▶ _Problem_: What lines of the data below hold the string "more"? Copy each one.

▶ _Records provided_:
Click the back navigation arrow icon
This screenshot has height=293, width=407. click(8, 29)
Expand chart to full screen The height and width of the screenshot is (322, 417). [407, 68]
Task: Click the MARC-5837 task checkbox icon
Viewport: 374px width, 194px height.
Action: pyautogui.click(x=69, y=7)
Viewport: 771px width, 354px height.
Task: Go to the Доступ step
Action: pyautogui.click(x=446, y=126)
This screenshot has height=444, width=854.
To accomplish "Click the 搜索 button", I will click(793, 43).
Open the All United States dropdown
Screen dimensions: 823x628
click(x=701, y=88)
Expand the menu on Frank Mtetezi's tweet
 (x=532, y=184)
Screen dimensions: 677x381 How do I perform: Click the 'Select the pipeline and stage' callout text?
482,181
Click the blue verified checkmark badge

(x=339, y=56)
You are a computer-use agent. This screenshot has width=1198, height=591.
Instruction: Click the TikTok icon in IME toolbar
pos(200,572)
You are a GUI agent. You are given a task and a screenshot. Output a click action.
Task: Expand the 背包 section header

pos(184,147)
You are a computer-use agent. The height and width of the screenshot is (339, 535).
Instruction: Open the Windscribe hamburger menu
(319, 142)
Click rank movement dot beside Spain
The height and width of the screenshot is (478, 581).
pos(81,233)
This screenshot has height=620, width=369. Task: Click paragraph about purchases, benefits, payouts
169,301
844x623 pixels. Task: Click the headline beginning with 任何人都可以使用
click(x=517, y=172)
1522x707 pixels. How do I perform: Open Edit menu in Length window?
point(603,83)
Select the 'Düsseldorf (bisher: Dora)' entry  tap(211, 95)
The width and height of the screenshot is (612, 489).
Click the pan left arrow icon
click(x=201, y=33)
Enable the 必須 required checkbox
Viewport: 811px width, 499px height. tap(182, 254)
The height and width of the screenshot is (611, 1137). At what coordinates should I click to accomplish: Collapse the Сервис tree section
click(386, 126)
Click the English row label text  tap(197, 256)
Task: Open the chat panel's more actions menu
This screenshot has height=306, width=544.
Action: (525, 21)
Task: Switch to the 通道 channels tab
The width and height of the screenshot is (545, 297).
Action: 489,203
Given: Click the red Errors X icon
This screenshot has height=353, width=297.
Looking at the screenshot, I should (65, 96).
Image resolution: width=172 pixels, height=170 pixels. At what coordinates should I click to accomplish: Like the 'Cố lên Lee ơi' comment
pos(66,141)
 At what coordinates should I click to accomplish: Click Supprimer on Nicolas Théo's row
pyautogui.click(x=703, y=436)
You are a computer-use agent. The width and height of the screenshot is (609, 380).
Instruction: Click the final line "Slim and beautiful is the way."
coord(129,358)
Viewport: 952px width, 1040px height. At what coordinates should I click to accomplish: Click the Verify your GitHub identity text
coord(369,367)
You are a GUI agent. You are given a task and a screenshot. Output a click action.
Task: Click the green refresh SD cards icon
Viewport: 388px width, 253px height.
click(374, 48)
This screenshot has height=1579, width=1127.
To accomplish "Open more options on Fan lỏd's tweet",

▶ _Response area_:
Task: Open the chat panel's more actions menu
To accomplish "Open more options on Fan lỏd's tweet",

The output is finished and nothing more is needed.